Coming more specifically, this time period of a judgment situation refers partly to Israel. In Ezekiel 20:33, we have described for us what God is going to do when Christ returns to this earth–what He's going to do to every unbelieving Jew. If you have any Jewish friends, you can give them a little bit of prophecy. You can become a prophet for them. You can tell them that the Christians will be taken out of this world. If they (the Jews) manage to survive through the seven years of the earth's most hellish period, when Christ returns to this earth, if they have not received Him as Savior, here's what's going to happen to them.

Ezekiel 20:33 says, "'As I live,' says the Lord God, 'Surely with a mighty hand and with an outstretched arm and with fury poured out, I will rule over you. And I will bring you out from the peoples scattered among the peoples of the world, and I will gather you out of the countries in which you are scattered with a mighty hand, and with an outstretched arm, and with fury poured out.'" God is going to bring together, after Christ returns, all of the Jews from all over the world, wherever they are living.

Notice that Ezekiel describes for us the multitude of the means of transportation which are going to be brought together in order to bring the Jews together. No single Jew is going to be left out of this regathering. Ezekiel 39:25 says, "'Therefore,' says the Lord God, 'I will bring again the captivity of Jacob, and have mercy upon the whole house of Israel, and will be jealous for My Holy Name. After they have borne their shame (during the tribulation), and all their trespasses by which they have trespassed against me, when they dwelt safely in their land, and none made them afraid. When I have brought them again from the peoples, and gathered them out of their enemies' lands, and am sanctified in them in the sight of many nations; then shall they know that I am the Lord their God, who caused them to be led into captivity among the nations: but I have gathered them unto their own land, and have left none of them anymore there.'" So no Jew will be left out of this regathering.

What is He going to do when He regathers them? Getting back to Ezekiel 20:35, here is what He's going to do with them: '"And I will bring you into the wilderness. (These are unbelieving Jews here at the Second Coming.) I will bring you into the wilderness of the peoples, and there will I enter into judgment with you face-to-face. As I entered into judgment with your fathers in the wilderness of the land of Egypt, so will I enter into judgment with you,' says the Lord."

What did God do with the rebellious Jews under Moses? He says, "I took them out into the wilderness, and I had a face-off with them. I had a face-off with your fathers who rebelled against Me. What was the face-off? God put them to death. He said, "For 40 years, you will wander until every one of you dies, and your carcasses will be scattered across this desert. Now," He says, "I'm going to do the same thing. I'm going to come. When My Son returns, He will gather you together from all over the world with every means of transportation. You unbelieving Jews will be faced with Me directly. We'll have a face-off. Here's what we will do."

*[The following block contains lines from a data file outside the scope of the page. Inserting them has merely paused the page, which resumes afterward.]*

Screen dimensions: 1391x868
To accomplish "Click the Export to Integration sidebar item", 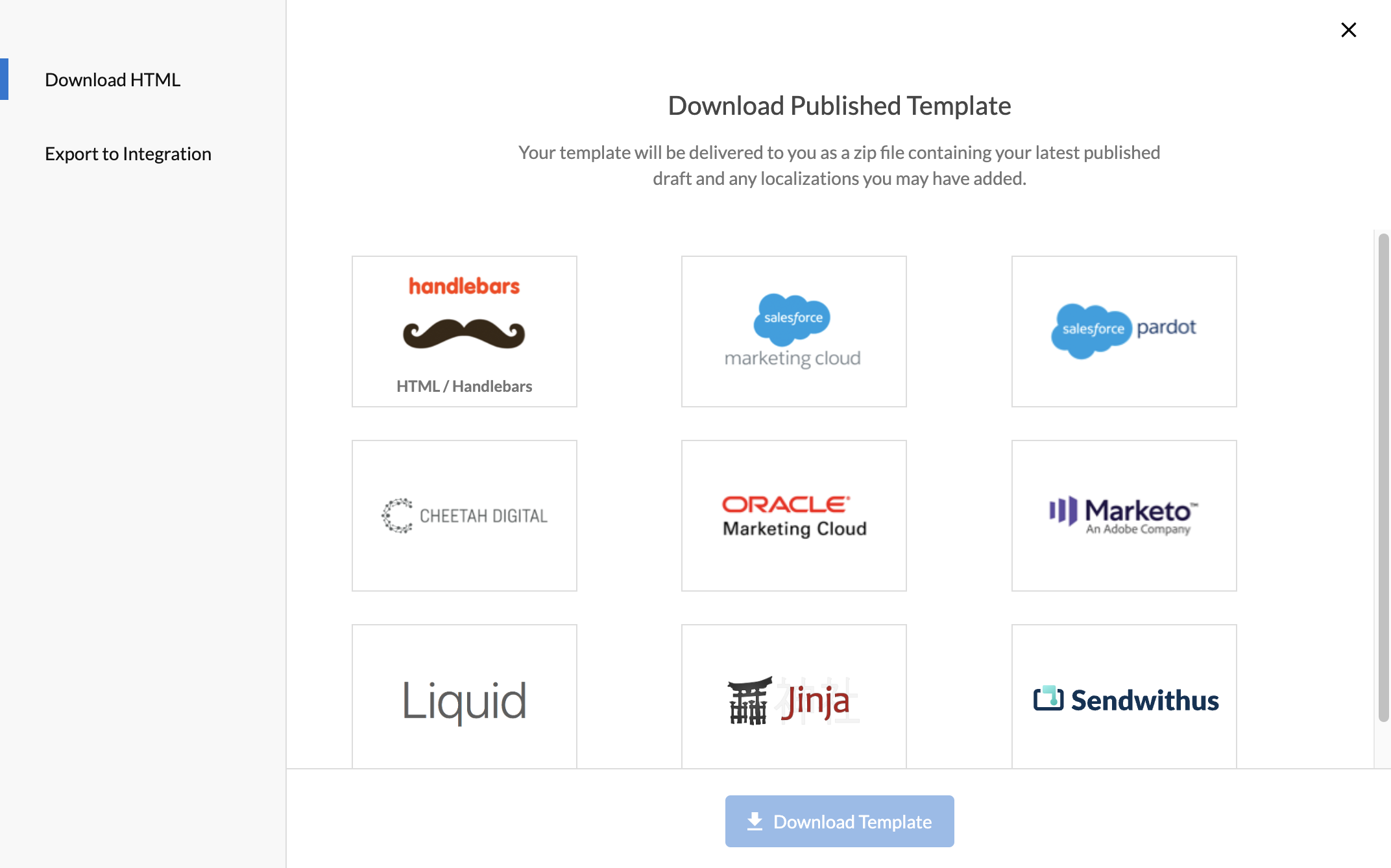I will click(x=128, y=153).
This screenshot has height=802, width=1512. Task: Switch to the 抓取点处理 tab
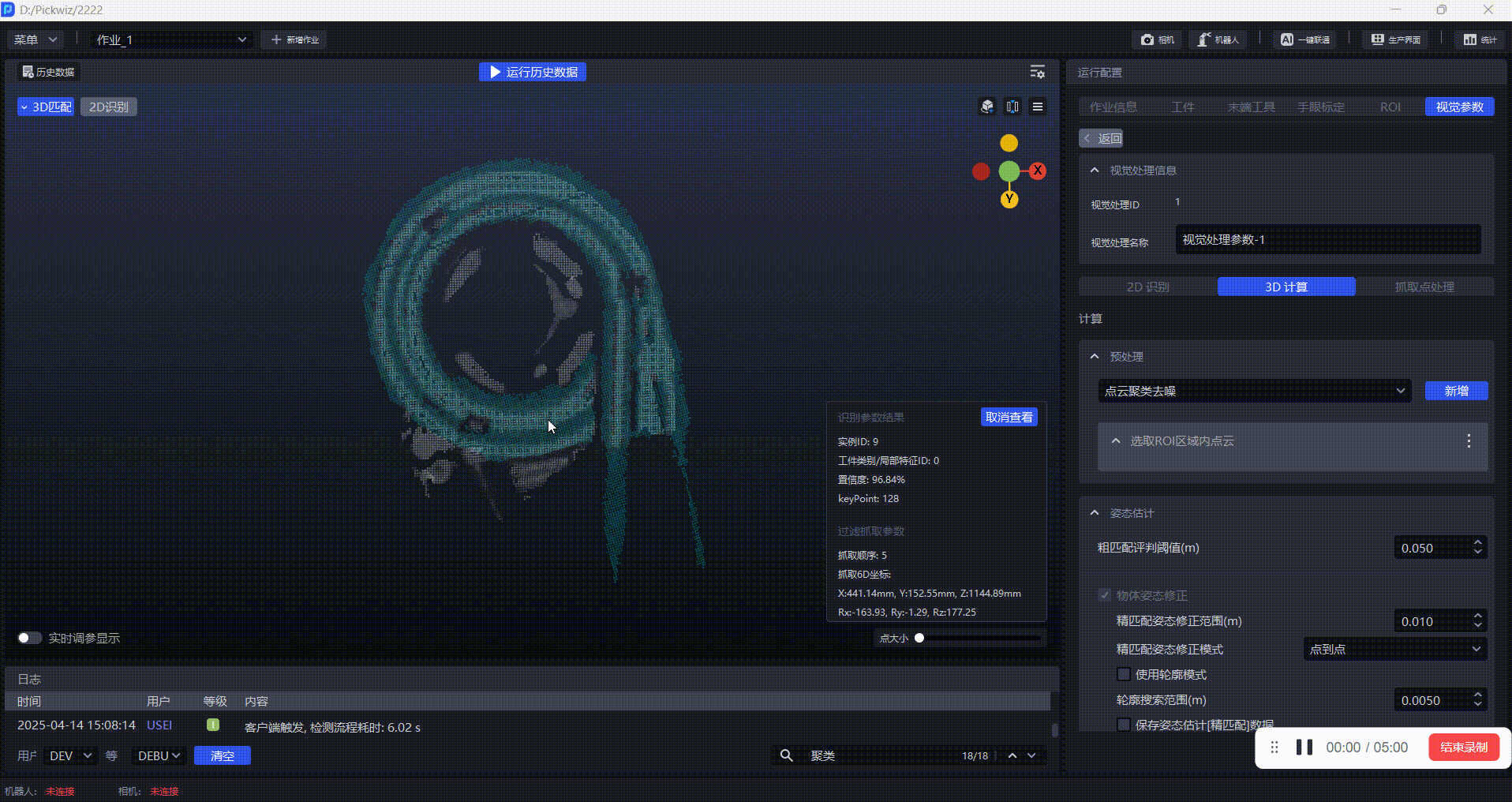(x=1424, y=287)
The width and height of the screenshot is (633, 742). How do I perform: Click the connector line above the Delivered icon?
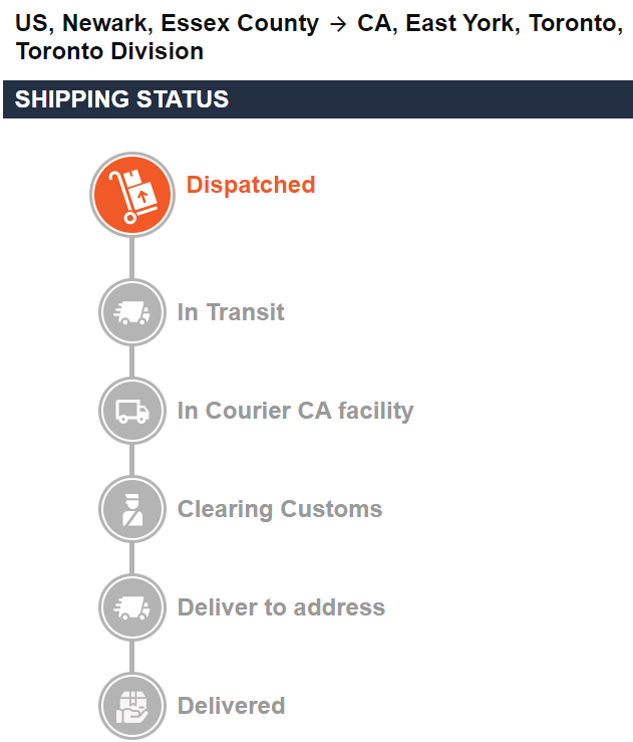pos(132,656)
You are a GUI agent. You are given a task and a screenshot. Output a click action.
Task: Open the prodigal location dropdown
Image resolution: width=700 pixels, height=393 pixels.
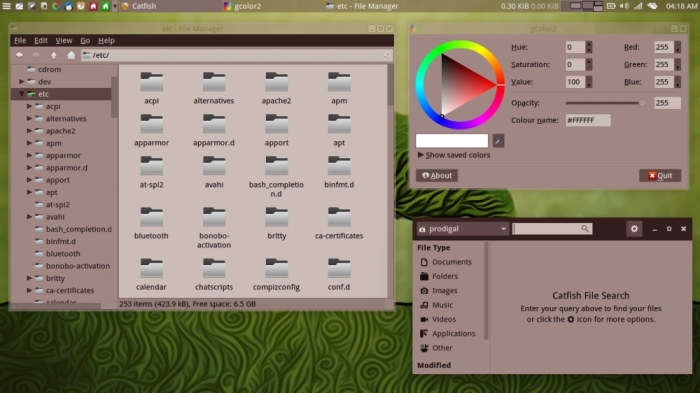pyautogui.click(x=462, y=229)
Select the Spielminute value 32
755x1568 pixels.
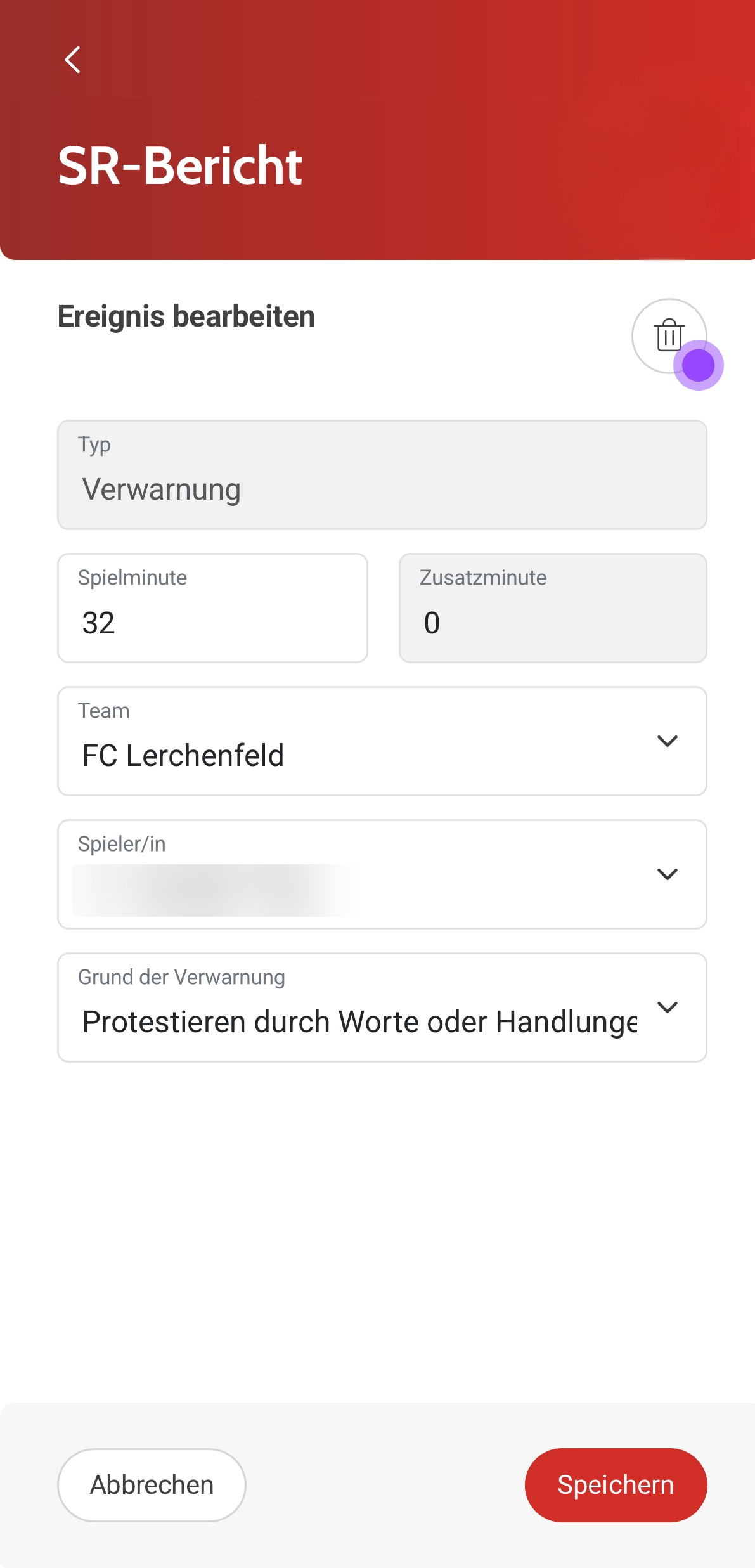point(98,623)
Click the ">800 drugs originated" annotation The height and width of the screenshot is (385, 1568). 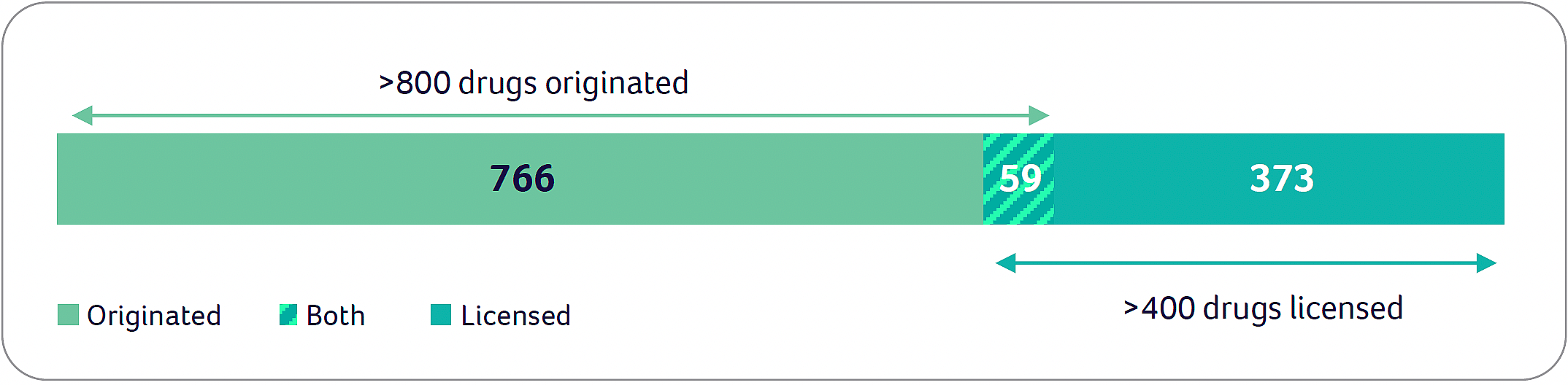point(533,83)
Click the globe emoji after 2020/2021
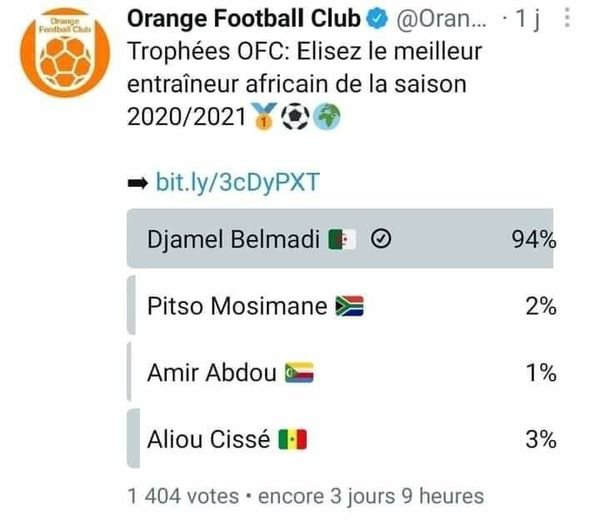600x520 pixels. pyautogui.click(x=326, y=117)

Verse 37: "And I will cause you to pass under the rod, and I will bring you into the bond of the covenant. I will purge out from among you the rebels, and them that transgress against Me. I will bring them forth out of the country where they sojourn, and they shall not enter into the land of Israel, and you shall know that I am the Lord." What he says here is, "I'm going to purge you out. I'm going to put you to death. I'm going to bring you under the rod of My judgment. Every Jew who has rejected Christ during the tribulation will be put to death."

After the regathering is completed (which takes place after the Second Coming), this judgment will be imposed upon unbelieving Jews. They are put to death. Those who believe are still on this earth. They are left in their mortal bodies. They are permitted to go into the millennium. So believing Jews go into the millennium. Unbelieving Jews are put to death.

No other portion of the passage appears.